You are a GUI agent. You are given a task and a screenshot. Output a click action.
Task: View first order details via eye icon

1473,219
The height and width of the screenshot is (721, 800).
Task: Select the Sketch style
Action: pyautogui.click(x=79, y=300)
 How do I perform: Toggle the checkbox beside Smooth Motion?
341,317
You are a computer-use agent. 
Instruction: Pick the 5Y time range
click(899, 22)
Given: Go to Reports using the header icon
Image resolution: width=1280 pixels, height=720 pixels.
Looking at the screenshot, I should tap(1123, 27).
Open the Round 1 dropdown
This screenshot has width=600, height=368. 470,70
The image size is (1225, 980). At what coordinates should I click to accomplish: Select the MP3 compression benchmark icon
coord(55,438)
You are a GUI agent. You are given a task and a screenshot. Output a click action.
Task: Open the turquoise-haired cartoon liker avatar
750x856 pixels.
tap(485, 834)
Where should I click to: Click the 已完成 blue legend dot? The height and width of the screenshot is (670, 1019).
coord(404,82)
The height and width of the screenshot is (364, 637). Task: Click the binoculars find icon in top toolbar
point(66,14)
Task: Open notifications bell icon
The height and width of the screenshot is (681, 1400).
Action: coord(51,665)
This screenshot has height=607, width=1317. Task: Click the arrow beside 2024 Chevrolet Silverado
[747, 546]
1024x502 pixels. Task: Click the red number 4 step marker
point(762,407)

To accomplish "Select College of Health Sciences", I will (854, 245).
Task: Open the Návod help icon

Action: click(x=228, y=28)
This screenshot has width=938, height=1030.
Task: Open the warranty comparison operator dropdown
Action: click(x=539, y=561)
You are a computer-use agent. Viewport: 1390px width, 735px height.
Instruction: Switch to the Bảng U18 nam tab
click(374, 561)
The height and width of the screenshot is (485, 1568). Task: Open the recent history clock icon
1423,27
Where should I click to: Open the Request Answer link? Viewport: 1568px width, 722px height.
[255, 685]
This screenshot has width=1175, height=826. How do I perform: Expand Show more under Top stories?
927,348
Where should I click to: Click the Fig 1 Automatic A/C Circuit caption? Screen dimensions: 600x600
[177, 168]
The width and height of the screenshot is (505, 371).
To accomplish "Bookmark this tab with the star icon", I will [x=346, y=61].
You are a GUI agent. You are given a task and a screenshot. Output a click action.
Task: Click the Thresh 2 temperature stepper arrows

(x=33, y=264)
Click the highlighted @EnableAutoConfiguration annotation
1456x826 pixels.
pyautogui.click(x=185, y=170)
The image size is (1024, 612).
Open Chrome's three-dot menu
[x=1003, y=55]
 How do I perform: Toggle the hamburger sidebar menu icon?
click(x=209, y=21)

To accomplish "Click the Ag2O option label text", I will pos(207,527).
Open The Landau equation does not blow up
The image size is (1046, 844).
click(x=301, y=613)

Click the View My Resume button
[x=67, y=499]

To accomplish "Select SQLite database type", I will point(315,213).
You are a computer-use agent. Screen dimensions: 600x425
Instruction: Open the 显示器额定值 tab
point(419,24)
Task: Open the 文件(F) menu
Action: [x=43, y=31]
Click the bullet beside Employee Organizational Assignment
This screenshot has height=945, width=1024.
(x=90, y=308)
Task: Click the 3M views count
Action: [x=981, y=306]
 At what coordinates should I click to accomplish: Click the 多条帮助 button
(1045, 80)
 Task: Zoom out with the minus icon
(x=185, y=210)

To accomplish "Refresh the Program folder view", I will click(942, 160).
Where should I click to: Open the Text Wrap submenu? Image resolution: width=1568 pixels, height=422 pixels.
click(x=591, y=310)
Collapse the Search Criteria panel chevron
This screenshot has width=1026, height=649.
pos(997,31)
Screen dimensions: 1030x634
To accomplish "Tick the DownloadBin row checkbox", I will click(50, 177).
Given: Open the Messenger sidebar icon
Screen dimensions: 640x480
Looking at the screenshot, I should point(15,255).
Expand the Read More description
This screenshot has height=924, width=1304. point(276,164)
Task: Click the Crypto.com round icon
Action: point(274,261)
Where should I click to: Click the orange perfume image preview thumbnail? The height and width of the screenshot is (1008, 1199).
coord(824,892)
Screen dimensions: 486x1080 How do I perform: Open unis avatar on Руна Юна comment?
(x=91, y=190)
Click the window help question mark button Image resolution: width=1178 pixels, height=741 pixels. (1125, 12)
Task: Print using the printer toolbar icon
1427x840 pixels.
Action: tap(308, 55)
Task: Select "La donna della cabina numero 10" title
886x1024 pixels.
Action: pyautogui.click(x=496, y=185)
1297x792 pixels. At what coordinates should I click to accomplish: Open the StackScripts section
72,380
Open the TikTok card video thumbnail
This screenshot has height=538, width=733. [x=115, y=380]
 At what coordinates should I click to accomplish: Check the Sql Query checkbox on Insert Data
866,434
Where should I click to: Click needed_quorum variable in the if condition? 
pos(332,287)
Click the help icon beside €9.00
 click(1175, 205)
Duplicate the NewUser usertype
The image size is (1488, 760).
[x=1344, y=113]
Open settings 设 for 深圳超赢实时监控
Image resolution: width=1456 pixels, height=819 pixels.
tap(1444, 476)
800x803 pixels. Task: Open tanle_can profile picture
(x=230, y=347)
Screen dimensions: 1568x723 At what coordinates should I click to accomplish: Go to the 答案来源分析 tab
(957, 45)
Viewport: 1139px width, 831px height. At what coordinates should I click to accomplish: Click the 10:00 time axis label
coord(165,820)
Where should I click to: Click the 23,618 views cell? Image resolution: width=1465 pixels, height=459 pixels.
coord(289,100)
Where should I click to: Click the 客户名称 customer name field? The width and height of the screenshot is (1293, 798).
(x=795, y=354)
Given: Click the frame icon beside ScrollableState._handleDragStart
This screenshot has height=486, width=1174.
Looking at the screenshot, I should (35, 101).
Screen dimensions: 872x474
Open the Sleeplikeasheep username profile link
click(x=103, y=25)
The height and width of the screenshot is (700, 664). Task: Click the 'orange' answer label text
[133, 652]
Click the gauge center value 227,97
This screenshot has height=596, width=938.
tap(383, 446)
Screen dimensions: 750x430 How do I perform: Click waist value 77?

● **The task**
Only the lines above from the one with "Open Chrome's three-dot menu" up to and including the one with "Given: Open the Messenger sidebar icon" should be repeated, exactly as written.

● **Answer to this exercise**
Open Chrome's three-dot menu
[x=1003, y=55]
 How do I perform: Toggle the hamburger sidebar menu icon?
click(x=209, y=21)

To accomplish "Click the Ag2O option label text", I will pos(207,527).
Open The Landau equation does not blow up
The image size is (1046, 844).
click(x=301, y=613)

Click the View My Resume button
[x=67, y=499]

To accomplish "Select SQLite database type", I will point(315,213).
You are a computer-use agent. Screen dimensions: 600x425
Instruction: Open the 显示器额定值 tab
point(419,24)
Task: Open the 文件(F) menu
Action: [x=43, y=31]
Click the bullet beside Employee Organizational Assignment
This screenshot has height=945, width=1024.
(x=90, y=308)
Task: Click the 3M views count
Action: [x=981, y=306]
 At what coordinates should I click to accomplish: Click the 多条帮助 button
(1045, 80)
 Task: Zoom out with the minus icon
(x=185, y=210)

To accomplish "Refresh the Program folder view", I will click(942, 160).
Where should I click to: Open the Text Wrap submenu? Image resolution: width=1568 pixels, height=422 pixels.
click(x=591, y=310)
Collapse the Search Criteria panel chevron
This screenshot has width=1026, height=649.
pos(997,31)
Screen dimensions: 1030x634
To accomplish "Tick the DownloadBin row checkbox", I will click(50, 177).
Given: Open the Messenger sidebar icon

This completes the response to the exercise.